— Как же так? — восклицал Ростопчин. — Обед они назначили на пятнадцатое августа, а сегодня двадцатое, и никакого здесь Наполеона! На кобылу их, мерзавцев!
Он был уверен, что ненависть к врагу, разжигаемая подобным образом, поспособствует организации отпора. Людей хватали направо и налево по указке полицейских агентов вроде вечно пьяного Яковлева и его отвратительной шайки.
Все-таки недаром Бенкендорф, возвратившись из Парижа, составил проект честного жандармства. Будь в Москве полиция поприличней, многих бы казусов удалось избежать. Бенкендорф учел печальный опыт и запретил частный розыск, самосуды и безосновательные аресты, нарядив специальные команды пресекать малейшие беспорядки и препровождать подозреваемых к обер-полицеймейстеру для дальнейшего разбирательства. Если бы не деликатная политика Бенкендорфа, Москва превратилась бы в огромное Лобное место, где суд творил бы всякий, кто считал себя сильнее, и счеты сводились бы безжалостно.
Дело Верещагина показало Бенкендорфу, что не всегда соблюдение формальностей служит дорогой к истине и справедливости, хотя без него — без соблюдения — не обойтись. Нужен закон, хороший полицейский закон и честные исполнители.
— Я не согласен с самим ходом процесса, — говорил Бенкендорф Волконскому и Шаховскому, с которыми почти ежевечерне ужинал. — Магистрат выразил мнение, что государственного изменника следовало бы казнить смертью, но за отменой оной пришлось прибегнуть к иному наказанию. Подобное суждение может выносить обыватель, но не власть.
— Конечно, это не юридическая постановка вопроса, а простая попытка надавить на высшие инстанции в угоду неистовству черни, — сказал Волконский. — И ничего больше!
Шаховской с ними не согласился: война в России требует жестокости. Если доказано, что изменник, — пожалуйте в каземат!

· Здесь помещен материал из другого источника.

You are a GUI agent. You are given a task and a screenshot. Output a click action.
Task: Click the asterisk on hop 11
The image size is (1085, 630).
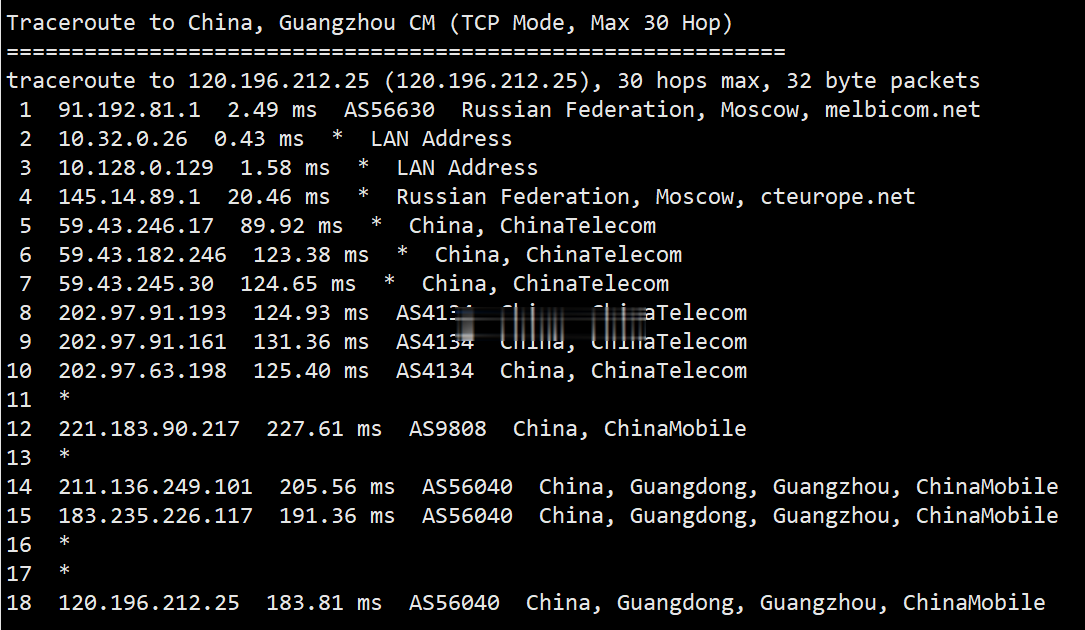64,397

Первый департамент палаты уголовного суда утвердил приговор. Девятнадцатого августа Сенат определил наказать Верещагина двадцатью пятью ударами кнута и, заклепав в кандалы, сослать на каторгу. Битье кнутом Ростопчин прибавил от себя, хотя Сенат признал, что прокламации не нанесли ни малейшего вреда, — одна ветреность мыслей и желание похвастаться новостью. Однако Ростопчин по неизвестной причине жаждал гибели неосторожного юноши. Падение Верещагина воображалось им как торжество над всем франкмасонством. Приговор оправдывал любые бесчинства, учиненные губернатором, назначенным на пост только потому, что громче остальных кричал о ненависти к французам, любви к отечеству и велел снести бюст Наполеона в отхожее место, о чем повествовал в мельчайших подробностях всем и каждому. Толпа приветствовала Ростопчина, он был понятен и постепенно стал ее кумиром. Она ведь ведать не ведала, что в прошлом — лет десять назад — этот самый русский из русских, изъяснявшийся исключительно по-французски с женой-католичкой, ратовал за союз с Первым консулом.